EXERCISE REQUIREMENTS:
Please copy out the entries until you have copied the line that contains "The width and height of the screenshot is (868, 356).", beginning with the first line.

DATA UNDER STUDY:

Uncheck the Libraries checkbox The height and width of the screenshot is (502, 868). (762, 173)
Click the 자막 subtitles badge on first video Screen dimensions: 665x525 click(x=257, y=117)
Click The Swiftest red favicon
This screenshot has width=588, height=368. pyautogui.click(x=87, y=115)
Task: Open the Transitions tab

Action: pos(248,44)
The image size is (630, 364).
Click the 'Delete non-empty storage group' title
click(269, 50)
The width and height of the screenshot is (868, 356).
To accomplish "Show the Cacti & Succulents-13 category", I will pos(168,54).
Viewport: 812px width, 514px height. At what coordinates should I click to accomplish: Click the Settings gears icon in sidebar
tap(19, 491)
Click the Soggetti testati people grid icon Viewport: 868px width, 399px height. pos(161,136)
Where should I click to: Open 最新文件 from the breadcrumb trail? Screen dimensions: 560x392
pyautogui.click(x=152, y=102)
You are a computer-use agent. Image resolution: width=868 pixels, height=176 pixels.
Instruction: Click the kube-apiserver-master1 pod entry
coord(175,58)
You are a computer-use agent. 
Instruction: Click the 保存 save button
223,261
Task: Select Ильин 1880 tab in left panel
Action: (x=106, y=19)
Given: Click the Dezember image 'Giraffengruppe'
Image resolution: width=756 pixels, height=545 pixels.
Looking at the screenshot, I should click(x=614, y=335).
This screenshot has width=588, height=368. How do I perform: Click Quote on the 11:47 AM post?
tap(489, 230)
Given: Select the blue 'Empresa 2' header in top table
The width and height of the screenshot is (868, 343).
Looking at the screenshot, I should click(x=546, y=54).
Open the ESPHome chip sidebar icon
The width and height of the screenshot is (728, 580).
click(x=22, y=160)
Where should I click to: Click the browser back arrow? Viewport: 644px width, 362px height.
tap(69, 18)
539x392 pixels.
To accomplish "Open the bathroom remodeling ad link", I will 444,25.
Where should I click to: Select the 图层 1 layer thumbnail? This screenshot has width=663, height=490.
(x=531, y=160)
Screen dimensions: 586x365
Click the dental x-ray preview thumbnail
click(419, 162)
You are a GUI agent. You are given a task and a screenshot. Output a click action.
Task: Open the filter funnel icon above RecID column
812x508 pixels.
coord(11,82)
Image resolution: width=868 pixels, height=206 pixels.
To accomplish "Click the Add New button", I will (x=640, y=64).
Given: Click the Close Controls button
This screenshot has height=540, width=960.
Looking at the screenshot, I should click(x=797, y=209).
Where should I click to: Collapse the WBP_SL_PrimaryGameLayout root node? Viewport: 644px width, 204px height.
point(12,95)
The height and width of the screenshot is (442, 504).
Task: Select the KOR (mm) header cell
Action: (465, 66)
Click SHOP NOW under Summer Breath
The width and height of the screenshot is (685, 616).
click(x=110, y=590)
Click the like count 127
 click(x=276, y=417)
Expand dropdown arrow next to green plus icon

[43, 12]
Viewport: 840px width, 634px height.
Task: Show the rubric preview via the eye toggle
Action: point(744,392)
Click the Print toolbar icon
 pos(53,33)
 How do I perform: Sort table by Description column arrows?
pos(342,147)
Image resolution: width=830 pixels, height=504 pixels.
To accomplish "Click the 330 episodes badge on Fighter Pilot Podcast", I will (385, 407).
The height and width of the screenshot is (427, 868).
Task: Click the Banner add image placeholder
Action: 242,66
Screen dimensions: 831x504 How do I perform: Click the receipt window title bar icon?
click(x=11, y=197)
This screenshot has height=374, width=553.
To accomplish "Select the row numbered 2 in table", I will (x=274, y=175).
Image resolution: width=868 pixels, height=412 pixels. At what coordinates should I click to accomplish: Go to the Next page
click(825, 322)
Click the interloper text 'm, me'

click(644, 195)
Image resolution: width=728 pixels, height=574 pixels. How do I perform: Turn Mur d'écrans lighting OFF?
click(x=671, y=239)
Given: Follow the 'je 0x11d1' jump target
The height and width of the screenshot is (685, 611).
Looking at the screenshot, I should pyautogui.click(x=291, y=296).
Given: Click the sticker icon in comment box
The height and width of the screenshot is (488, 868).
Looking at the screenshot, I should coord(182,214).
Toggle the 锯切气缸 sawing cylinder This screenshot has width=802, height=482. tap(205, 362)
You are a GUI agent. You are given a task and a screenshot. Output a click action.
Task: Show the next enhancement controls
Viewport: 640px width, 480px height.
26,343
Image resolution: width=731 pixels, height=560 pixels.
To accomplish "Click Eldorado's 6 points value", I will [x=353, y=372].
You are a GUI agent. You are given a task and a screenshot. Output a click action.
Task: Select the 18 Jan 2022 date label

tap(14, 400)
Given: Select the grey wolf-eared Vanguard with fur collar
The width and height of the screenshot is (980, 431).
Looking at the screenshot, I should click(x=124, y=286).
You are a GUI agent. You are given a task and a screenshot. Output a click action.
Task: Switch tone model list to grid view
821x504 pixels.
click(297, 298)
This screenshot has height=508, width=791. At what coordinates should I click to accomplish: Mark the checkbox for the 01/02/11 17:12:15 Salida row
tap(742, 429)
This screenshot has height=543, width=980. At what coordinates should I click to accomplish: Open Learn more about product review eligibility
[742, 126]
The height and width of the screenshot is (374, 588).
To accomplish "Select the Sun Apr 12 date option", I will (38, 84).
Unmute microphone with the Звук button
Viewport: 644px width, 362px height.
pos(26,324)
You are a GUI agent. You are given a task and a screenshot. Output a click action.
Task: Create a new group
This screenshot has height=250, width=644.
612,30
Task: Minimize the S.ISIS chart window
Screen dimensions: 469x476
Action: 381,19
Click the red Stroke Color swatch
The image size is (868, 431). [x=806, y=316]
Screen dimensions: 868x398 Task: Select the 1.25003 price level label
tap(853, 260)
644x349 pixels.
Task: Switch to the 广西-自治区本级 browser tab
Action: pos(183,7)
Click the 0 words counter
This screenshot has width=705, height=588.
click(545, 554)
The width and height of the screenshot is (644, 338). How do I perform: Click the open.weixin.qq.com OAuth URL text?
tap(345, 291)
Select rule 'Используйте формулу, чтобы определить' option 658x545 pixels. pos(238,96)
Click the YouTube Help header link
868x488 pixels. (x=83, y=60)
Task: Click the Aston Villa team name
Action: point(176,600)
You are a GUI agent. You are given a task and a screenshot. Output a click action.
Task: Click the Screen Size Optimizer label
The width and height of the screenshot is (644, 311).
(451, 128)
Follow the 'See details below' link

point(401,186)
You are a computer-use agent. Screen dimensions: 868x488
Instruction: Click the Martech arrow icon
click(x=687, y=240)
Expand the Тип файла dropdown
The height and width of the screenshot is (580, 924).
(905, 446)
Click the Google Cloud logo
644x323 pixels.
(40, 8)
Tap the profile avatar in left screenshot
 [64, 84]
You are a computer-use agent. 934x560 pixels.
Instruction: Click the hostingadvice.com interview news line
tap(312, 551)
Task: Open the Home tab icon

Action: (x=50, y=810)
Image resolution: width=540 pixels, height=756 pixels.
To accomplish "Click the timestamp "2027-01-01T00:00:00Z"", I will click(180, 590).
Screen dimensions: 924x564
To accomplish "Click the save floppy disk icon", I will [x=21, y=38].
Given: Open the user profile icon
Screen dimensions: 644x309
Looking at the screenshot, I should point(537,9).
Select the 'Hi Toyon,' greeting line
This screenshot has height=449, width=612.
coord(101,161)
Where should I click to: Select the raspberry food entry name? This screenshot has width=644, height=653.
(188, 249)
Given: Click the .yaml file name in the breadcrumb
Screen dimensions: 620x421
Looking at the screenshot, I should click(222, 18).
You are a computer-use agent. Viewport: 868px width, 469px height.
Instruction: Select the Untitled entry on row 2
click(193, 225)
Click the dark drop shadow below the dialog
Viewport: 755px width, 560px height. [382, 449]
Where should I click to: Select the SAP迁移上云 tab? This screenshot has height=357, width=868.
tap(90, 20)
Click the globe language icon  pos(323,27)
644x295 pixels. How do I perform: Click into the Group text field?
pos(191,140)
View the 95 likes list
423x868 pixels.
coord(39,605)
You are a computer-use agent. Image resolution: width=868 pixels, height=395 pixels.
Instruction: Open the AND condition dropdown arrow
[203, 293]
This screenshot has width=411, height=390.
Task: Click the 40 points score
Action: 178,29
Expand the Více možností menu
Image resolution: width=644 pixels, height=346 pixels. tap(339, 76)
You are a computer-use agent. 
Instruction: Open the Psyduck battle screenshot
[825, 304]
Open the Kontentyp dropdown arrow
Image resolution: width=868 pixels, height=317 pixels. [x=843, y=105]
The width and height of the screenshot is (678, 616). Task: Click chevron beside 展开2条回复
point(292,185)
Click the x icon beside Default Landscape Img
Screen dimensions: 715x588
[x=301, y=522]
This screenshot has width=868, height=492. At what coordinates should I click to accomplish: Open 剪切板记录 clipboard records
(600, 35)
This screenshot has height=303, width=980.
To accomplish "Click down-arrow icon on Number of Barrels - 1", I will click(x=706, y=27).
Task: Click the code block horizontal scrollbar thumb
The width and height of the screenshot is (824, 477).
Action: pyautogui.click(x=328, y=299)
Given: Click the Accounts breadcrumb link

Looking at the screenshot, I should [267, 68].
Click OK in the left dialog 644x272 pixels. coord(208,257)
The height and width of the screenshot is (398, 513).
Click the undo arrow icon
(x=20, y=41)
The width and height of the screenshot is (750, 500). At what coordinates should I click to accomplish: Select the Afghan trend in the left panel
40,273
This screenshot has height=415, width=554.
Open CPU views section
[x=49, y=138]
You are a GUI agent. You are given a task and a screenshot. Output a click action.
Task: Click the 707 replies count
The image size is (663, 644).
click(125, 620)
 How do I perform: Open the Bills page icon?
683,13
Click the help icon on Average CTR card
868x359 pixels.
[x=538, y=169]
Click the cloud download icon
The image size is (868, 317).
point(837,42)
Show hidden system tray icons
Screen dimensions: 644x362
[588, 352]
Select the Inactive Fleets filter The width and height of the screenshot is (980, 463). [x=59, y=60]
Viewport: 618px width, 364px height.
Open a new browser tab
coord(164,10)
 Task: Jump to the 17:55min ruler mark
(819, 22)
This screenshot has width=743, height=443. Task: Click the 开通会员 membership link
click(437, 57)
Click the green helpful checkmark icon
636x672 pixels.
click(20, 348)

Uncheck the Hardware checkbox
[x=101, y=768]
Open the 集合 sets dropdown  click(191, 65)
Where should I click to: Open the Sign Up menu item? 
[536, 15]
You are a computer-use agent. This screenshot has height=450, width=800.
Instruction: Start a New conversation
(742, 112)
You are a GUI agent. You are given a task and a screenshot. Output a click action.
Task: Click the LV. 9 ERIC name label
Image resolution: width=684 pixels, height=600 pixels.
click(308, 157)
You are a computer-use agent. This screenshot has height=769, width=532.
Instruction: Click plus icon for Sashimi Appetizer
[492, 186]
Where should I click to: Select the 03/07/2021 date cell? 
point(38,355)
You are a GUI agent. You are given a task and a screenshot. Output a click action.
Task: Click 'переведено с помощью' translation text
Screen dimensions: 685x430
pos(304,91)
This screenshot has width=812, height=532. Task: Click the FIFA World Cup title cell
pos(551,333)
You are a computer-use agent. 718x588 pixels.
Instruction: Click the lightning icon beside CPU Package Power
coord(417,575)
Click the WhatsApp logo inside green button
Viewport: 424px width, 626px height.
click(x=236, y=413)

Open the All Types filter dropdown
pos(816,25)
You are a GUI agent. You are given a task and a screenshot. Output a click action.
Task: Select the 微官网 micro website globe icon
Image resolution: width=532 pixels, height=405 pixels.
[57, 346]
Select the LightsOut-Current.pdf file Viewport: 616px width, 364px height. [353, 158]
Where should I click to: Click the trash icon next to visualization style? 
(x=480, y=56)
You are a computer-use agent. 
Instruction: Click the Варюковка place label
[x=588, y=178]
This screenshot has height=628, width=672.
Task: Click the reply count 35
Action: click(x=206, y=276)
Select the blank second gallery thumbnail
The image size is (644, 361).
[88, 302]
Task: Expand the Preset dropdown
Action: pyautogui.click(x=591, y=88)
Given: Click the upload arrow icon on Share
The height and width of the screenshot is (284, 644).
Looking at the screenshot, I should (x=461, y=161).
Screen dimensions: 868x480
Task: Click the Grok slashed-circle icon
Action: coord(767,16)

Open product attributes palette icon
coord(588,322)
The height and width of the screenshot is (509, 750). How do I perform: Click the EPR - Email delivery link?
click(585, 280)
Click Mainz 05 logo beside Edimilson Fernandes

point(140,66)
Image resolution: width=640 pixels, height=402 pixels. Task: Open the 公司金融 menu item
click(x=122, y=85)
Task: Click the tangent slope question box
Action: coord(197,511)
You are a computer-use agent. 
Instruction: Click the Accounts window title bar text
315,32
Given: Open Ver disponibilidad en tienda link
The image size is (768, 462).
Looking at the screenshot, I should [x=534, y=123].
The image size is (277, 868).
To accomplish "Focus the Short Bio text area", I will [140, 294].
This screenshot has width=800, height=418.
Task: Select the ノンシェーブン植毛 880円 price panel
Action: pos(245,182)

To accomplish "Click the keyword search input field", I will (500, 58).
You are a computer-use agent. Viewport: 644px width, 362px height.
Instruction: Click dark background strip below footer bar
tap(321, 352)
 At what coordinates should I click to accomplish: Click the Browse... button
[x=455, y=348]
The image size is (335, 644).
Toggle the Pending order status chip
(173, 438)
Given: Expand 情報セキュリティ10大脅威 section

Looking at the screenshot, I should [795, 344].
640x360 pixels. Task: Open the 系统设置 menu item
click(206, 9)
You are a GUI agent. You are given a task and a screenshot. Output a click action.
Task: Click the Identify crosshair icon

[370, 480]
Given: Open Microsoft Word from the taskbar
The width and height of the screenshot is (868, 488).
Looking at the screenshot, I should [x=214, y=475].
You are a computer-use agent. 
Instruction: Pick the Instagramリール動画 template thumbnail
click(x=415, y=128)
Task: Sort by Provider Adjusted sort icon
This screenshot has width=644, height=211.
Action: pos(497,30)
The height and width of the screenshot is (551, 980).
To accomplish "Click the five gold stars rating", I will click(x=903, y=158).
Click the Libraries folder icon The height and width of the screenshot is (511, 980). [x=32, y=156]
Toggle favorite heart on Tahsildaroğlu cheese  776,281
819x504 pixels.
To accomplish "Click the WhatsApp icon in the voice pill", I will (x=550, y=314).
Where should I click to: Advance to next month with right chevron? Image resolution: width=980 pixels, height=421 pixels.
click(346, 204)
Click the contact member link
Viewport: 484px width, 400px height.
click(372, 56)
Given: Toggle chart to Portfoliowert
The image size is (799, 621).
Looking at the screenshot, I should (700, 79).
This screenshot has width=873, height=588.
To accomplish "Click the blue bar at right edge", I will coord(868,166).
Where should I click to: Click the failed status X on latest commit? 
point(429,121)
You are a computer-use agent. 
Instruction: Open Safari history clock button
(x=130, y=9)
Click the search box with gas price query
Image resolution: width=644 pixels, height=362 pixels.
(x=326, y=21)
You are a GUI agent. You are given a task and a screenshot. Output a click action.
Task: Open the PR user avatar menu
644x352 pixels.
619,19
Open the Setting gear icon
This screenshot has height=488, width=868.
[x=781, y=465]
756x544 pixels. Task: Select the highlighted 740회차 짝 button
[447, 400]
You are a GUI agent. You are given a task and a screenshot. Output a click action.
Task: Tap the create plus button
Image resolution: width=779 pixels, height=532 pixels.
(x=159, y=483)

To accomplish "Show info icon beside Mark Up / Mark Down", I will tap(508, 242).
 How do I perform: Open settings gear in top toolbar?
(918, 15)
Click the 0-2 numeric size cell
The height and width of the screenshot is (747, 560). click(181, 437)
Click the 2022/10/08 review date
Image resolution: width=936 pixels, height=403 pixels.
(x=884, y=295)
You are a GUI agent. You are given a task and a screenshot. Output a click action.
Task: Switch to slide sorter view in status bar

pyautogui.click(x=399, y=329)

SOLVED EXERCISE:
Uncheck the Libraries checkbox The height and width of the screenshot is (502, 868). (762, 173)
Click the 자막 subtitles badge on first video Screen dimensions: 665x525 click(x=257, y=117)
Click The Swiftest red favicon
This screenshot has width=588, height=368. pyautogui.click(x=87, y=115)
Task: Open the Transitions tab

Action: pos(248,44)
The image size is (630, 364).
Click the 'Delete non-empty storage group' title
click(269, 50)
The width and height of the screenshot is (868, 356).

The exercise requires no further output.